Goal of the exercise. Render the lines from the one containing "The height and" through the end of the records as a JSON list of strings, one string per line, omitting blank lines. Leave the pictures out of the answer.

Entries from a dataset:
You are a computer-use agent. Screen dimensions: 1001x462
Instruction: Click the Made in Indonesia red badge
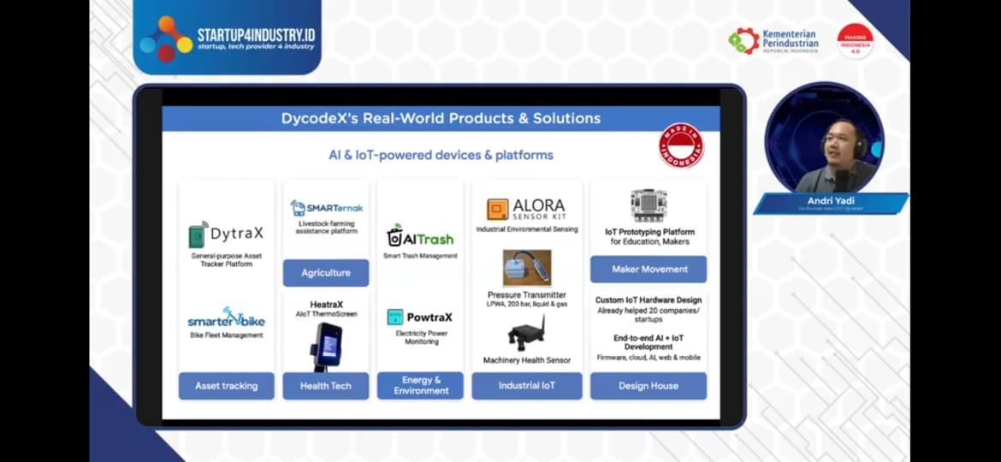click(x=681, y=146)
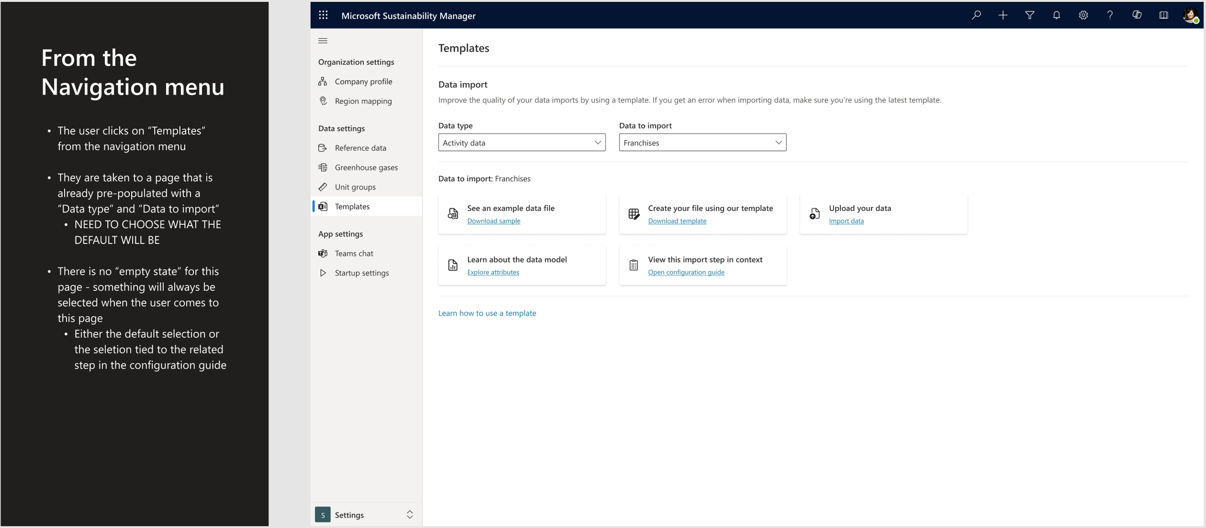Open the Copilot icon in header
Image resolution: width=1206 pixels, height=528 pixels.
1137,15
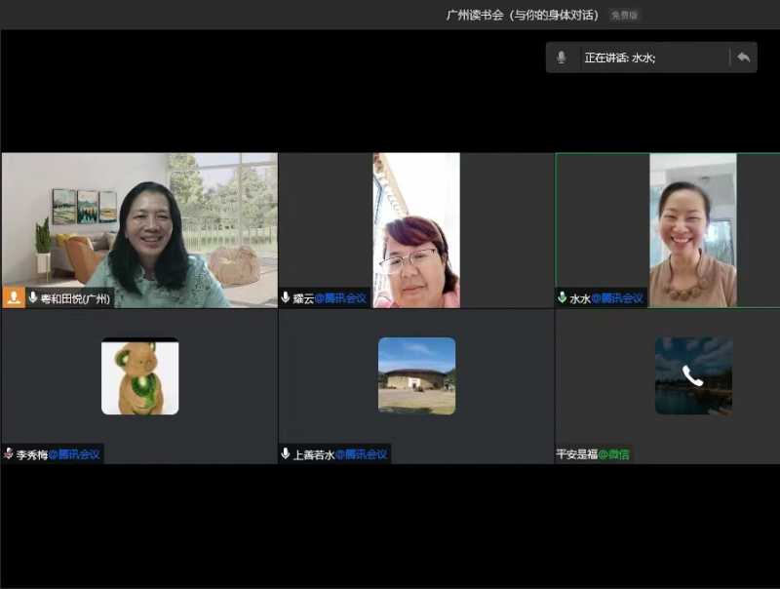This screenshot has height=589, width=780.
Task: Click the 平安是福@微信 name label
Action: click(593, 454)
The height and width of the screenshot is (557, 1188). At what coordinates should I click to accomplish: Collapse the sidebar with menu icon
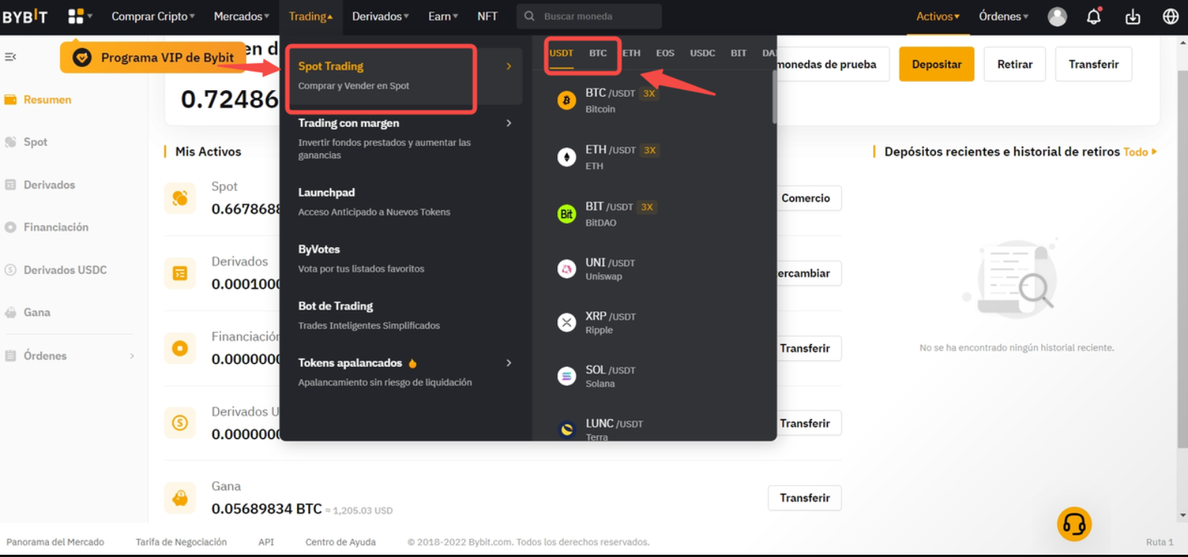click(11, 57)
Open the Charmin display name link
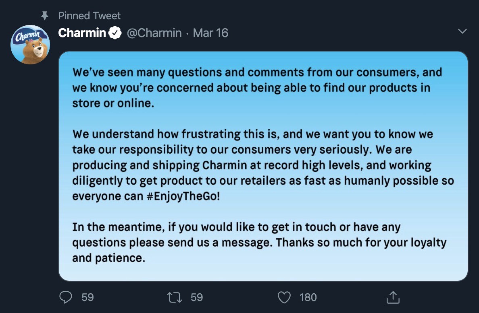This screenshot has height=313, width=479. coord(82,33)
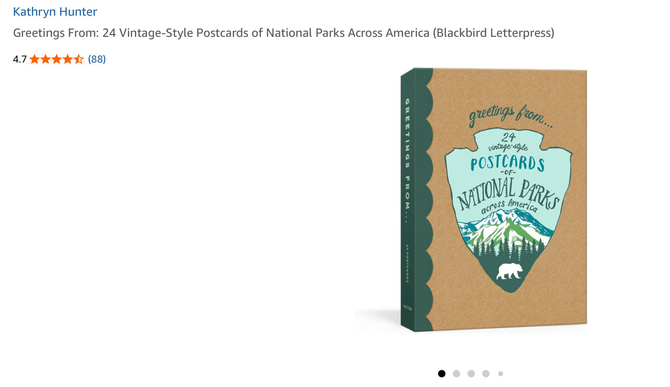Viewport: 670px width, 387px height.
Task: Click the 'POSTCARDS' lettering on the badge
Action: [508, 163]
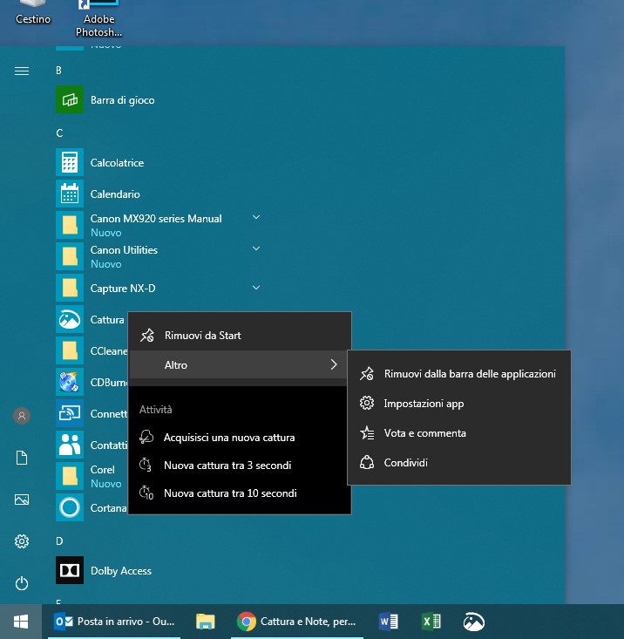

Answer to the task.
[
  "The height and width of the screenshot is (557, 1188). At what coordinates should I click to accomplish: Collapse the sidebar with menu icon",
  "click(11, 57)",
  "Open the Charmin display name link",
  "This screenshot has height=313, width=479. coord(82,33)",
  "Viewport: 670px width, 387px height.",
  "Task: Click the 'POSTCARDS' lettering on the badge",
  "Action: [508, 163]"
]